**Task prompt:** Pictures aside, copy exactly the lines running from the one with "The height and" to the end of the records.

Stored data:
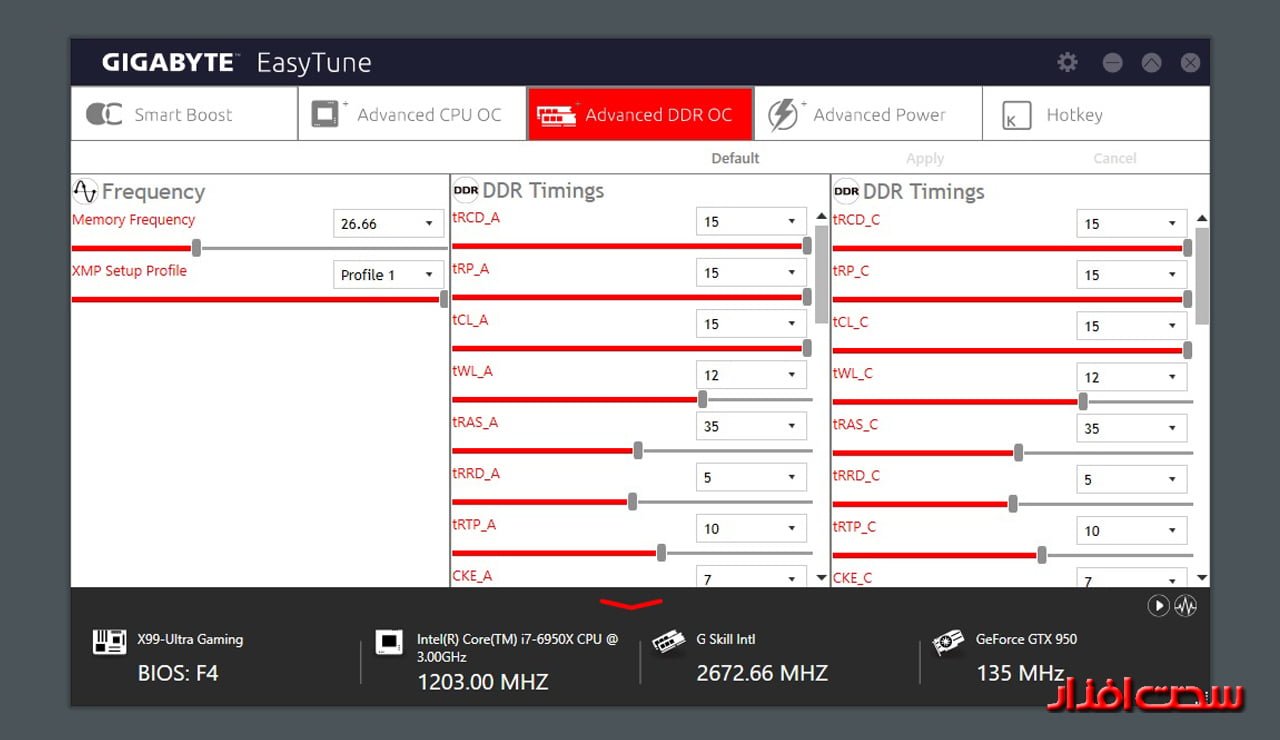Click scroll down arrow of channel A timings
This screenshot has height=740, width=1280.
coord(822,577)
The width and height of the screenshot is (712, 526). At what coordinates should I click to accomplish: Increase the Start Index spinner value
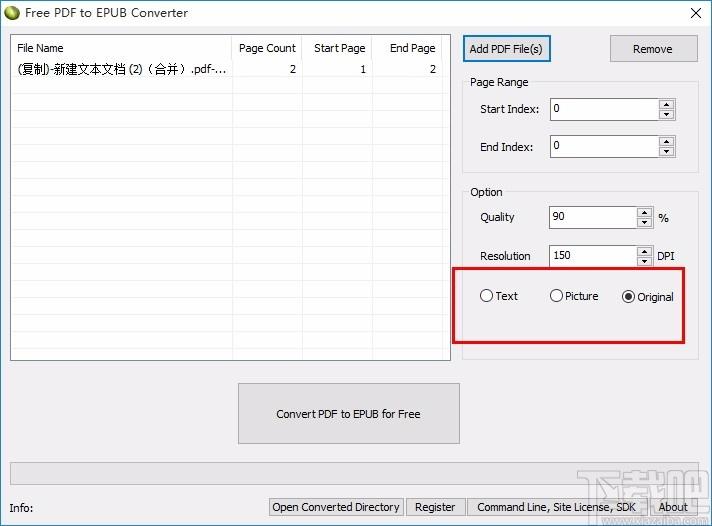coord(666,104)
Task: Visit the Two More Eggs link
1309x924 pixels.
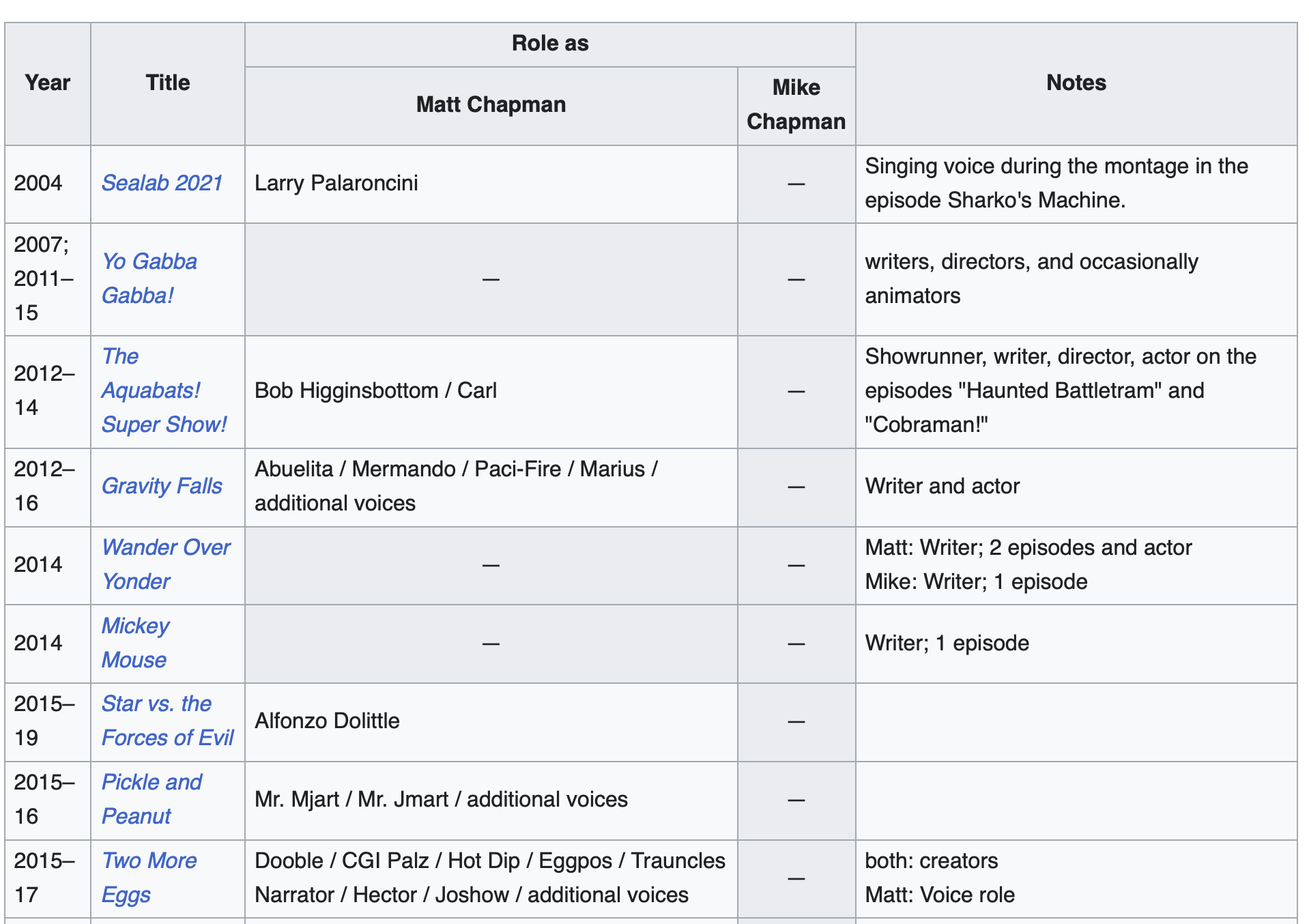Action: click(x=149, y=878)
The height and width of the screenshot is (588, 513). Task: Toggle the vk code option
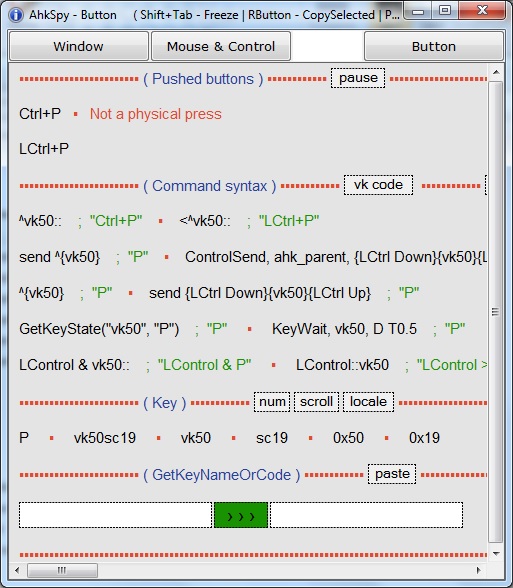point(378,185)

**Solution to the exercise:**
The height and width of the screenshot is (588, 513). Task: Toggle the vk code option
point(378,185)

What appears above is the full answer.